Statement from the trust on the latest mortality figures
Dr Andrew Short, Interim Chief Medical Officer at Worcestershire Acute Hospitals NHS Trust, said: “A higher than expected number of deaths doesn’t necessarily mean a poor standard of care but acts as an early warning sign that further investigation is needed.
“There is, of course, a concern that in 2015 we were outside the expected range which is why we arranged a meeting last week with our consultant body so that we can understand what lies behind the figures and to investigate whether we have put the right actions in place to prevent any avoidable deaths.
"For those deaths which are expected, we will work hard to ensure that these do not happen in an acute hospital setting. To put the matter into context, the overall number of deaths in hospital continues to fall, and we know that for most people who are in their end of life stage, being able to die in their own homes is their preference.”
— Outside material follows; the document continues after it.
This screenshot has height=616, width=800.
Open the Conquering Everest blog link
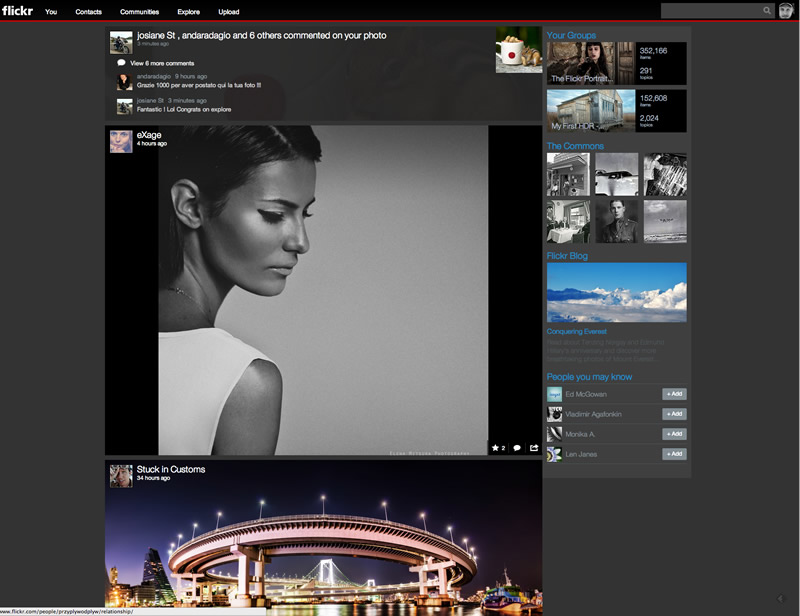576,331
Read the full Health and Social Care Information Centre (HSCIC) report at:
Note to editors:
The Health and Social Care Information Centre, the organisation who collect and publish this data say that “Standardised Hospital Mortality Indicators (SHMI) cannot be used to directly compare mortality outcomes between trusts and it is inappropriate to rank trusts according to their SHMI.
Standardised Hospital MortaIity Indicators (SHMI) are not a measure of quality of care. A higher/lower than expected number of deaths should not immediately be interpreted as indicating poor/good performance and instead should be viewed as a ‘smoke alarm’ which requires further investigation.